To do
Can you return the lines of the data below verbatim, starting at the line that contains "Task: Click the 返回大厅 button" and continuing through the end of the data? Leave the pictures out of your answer.

Interface element records
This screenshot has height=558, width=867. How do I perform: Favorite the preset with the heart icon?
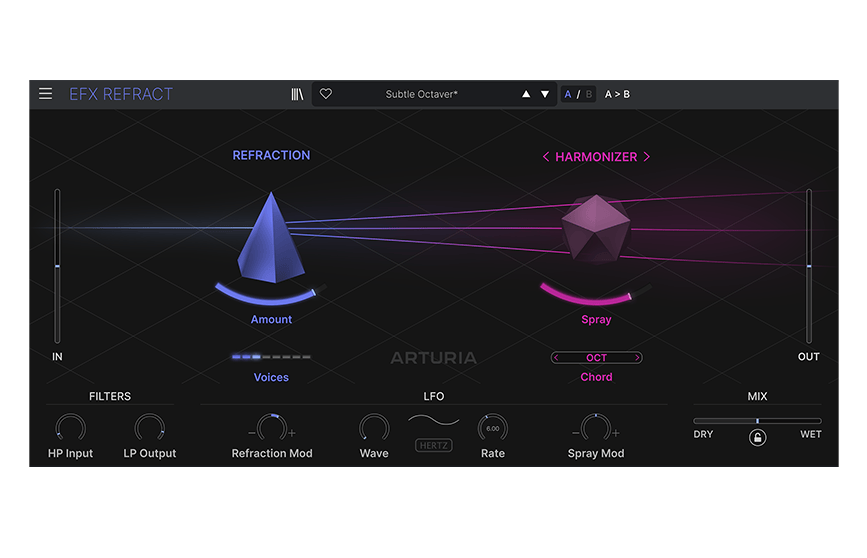(326, 94)
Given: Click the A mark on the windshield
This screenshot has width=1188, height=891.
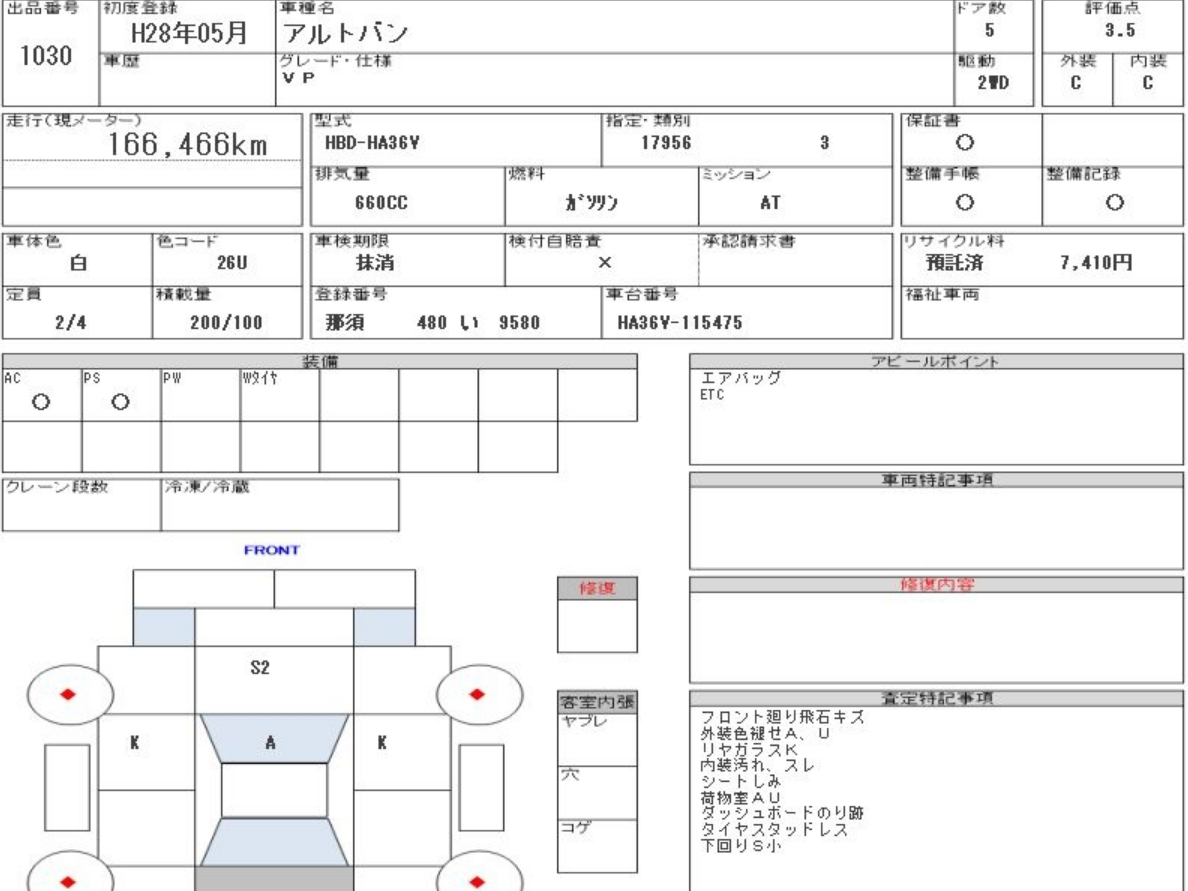Looking at the screenshot, I should [270, 743].
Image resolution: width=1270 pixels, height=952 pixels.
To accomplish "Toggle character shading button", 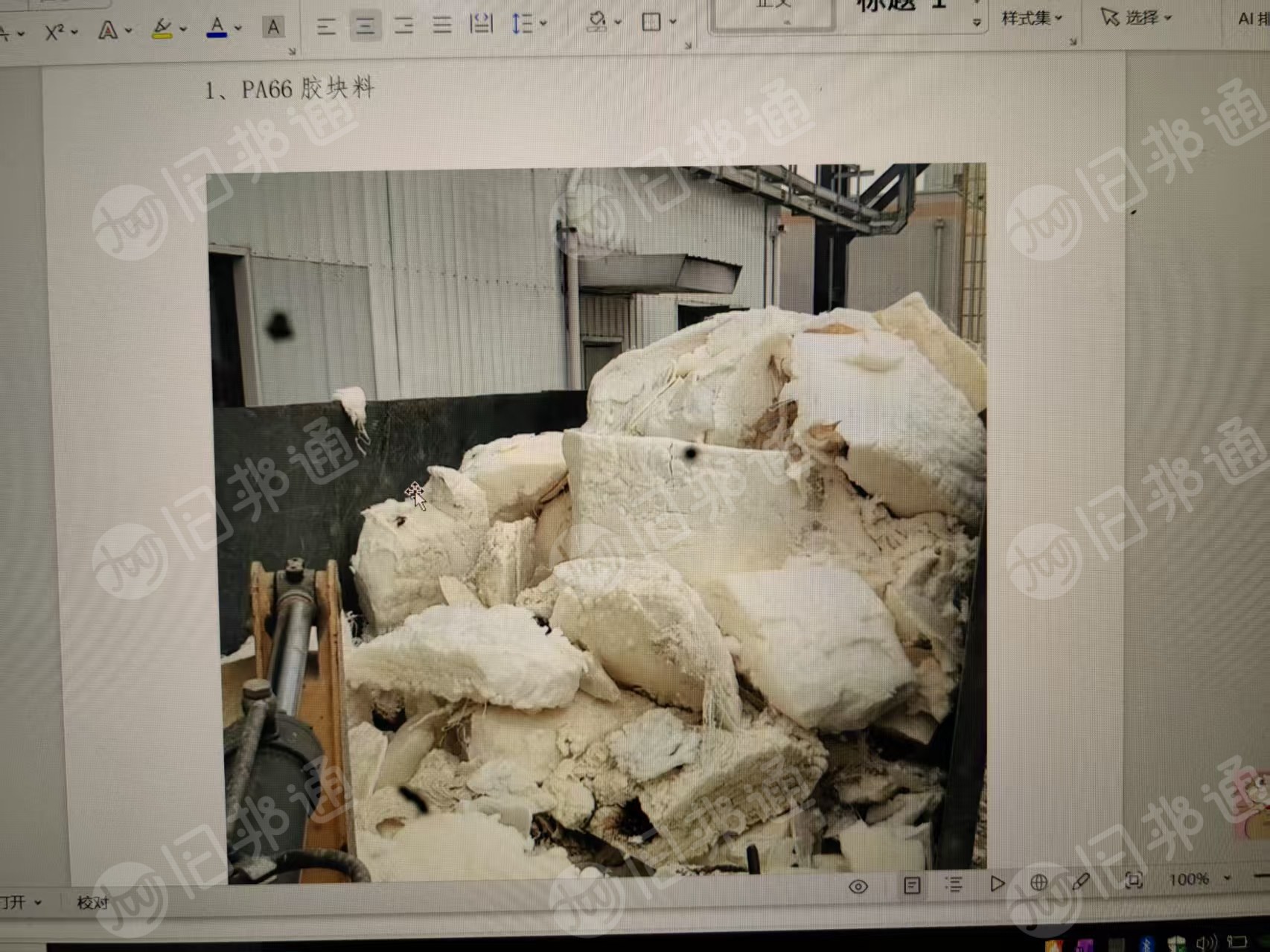I will coord(273,28).
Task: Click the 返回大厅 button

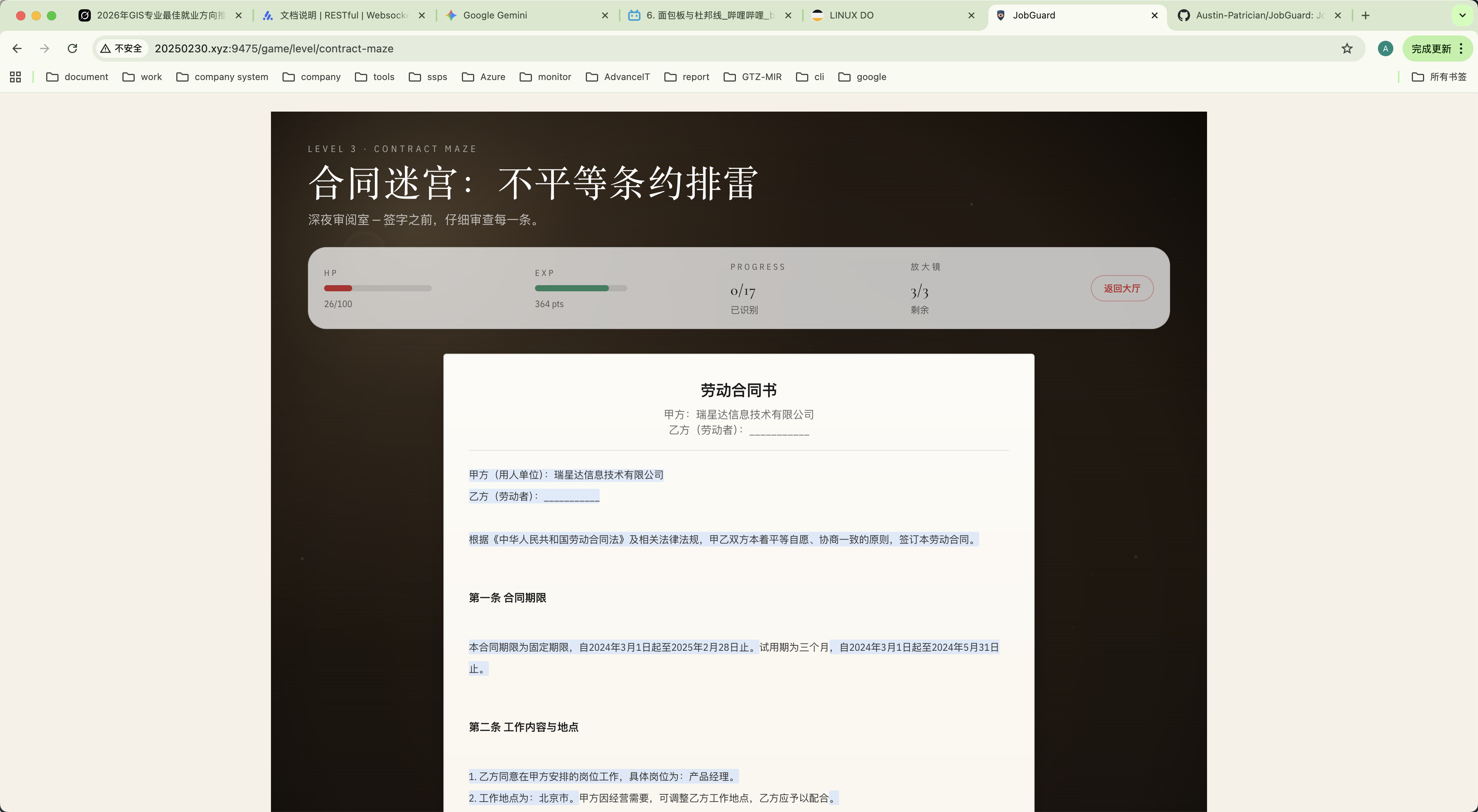Action: coord(1122,288)
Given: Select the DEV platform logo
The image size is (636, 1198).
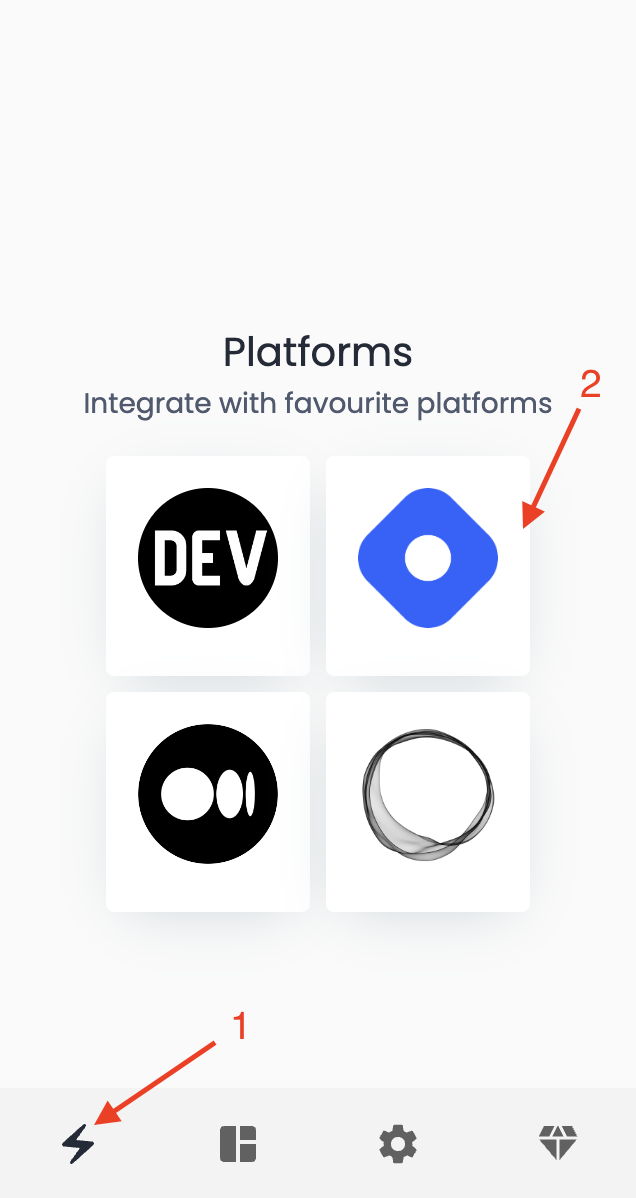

Exercise result
Task: Click the 返回大厅 button

Action: coord(1122,288)
Given: Select the DEV platform logo
The image size is (636, 1198).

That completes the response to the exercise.